Ship a small policy-testing toolkit so teams can unit-test their own policies the way they test code: declare scenario fixtures (principal, capability, request context) and expected decisions (allow/deny/ask + reason code), run them with pytest or a one-line runner, and get a readable diff when a policy change alters any decision.

Why this matters

A policy nobody can test is a policy nobody will trust in production. OPA's opa test made policy testing a category norm; bringing the same workflow to agent tool-call policy turns the DSL from "config file" into "engineered artifact", and gives teams a regression net for exactly the change AGENTS.md warns about (rule-ordering silently bypassing sensitivity checks).
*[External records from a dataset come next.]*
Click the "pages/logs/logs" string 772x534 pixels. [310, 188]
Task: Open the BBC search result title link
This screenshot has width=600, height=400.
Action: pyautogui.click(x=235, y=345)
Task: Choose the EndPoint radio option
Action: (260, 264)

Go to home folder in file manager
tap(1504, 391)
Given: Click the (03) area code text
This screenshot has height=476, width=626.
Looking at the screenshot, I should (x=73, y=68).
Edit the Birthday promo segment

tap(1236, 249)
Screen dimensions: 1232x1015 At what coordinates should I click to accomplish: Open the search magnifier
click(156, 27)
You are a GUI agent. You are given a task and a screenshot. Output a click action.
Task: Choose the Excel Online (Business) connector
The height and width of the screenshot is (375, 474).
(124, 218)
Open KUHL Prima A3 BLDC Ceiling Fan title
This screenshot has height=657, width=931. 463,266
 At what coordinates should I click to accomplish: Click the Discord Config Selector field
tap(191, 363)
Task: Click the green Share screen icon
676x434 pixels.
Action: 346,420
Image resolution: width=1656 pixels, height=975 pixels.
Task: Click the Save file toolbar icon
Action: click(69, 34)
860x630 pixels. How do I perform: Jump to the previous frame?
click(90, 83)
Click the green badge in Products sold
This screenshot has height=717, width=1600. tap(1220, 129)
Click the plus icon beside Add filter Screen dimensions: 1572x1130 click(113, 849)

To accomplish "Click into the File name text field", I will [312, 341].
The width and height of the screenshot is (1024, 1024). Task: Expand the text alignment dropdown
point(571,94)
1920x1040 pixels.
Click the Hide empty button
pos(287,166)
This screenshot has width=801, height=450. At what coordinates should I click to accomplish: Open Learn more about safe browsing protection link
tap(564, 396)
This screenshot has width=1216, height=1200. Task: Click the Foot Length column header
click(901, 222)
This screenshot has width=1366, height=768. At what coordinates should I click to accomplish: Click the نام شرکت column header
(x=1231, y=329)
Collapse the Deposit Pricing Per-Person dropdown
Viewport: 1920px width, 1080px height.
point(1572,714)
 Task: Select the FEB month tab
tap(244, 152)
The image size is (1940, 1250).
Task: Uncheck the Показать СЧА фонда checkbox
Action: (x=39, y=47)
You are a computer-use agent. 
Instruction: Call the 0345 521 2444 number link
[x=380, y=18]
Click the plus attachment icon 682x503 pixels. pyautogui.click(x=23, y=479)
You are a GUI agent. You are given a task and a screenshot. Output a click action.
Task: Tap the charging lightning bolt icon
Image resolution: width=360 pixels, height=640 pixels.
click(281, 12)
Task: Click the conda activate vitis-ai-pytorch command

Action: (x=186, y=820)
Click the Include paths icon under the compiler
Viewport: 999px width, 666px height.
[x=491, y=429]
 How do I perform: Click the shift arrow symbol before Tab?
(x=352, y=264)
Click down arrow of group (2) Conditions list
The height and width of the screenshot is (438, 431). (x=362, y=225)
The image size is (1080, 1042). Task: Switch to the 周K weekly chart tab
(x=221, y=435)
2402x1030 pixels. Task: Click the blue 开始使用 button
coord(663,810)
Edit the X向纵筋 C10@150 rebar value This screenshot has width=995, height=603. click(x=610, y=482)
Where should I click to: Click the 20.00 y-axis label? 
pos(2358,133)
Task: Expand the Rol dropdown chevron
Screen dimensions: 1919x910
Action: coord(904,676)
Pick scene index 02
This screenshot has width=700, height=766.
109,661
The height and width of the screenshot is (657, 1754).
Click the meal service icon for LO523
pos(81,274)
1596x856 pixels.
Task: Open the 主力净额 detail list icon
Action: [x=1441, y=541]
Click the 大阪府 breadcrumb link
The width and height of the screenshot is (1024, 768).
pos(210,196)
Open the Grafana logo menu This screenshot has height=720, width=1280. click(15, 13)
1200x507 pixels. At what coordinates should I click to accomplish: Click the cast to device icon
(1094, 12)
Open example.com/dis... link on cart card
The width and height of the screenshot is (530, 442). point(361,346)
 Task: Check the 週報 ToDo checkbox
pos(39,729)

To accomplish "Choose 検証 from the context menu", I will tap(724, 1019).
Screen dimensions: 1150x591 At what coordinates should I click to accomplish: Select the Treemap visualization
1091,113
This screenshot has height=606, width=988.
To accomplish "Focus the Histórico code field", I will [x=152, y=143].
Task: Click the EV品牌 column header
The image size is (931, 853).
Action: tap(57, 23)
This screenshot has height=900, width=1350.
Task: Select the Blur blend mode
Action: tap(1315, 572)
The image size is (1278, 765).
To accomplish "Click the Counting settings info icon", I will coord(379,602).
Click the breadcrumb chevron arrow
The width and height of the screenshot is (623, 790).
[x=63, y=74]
It also generates the shared fixture format the AgentFence policy-contract work (#111, #120) will need.

Proposed scope

  • weaver_kernel.policy_testing module: PolicyScenario dataclass (principal, capability id, safety class, sensitivity, intent/scope, justification) + expect (decision and reason code); run_scenarios(engine, scenarios) -> ScenarioReport.
  • YAML scenario-file format mirroring the DSL's vocabulary, loadable with the existing [policy] extra.
  • Pytest integration: a documented pattern (parametrized fixture helper) so scenarios run as individual test cases with clear ids.
  • Decision-diff output: given two engines (or one engine and two policy files), report every scenario whose decision changed — the building block for safe policy rollouts.
  • Docs page (docs/policy_testing.md) + scenarios for the cookbook recipes if the cookbook lands.

Implementation notes

  • Evaluation path: DefaultPolicyEngine.evaluate() / DeclarativePolicyEngine — scenarios should construct real CapabilityRequest/Principal objects, not mocks, so tests exercise the true code path.
  • Assert stable codes from policy_reasons.py, never message strings (repo convention).
  • dry_run() (kernel/_dry_run.py) covers full-kernel scenarios; the toolkit targets engine-level testing without needing drivers — document when to use which.
  • New module must stay ≤300 lines; split loader/report if needed.

Acceptance criteria

  • Scenario dataclass + YAML format + runner shipped and exported.
  • Pytest pattern documented and used in this repo's own tests for the default policy.
  • Decision-diff between two policy files works and is covered by tests.
  • Docs page with a worked example; CHANGELOG updated.

Out of scope

References

  • OPA opa test and Cedar policy-test patterns as neutral ecosystem precedents.
  • In-repo: policy_reasons.py, policy_dsl.py, kernel/_dry_run.py, AGENTS.md "Adding a policy rule".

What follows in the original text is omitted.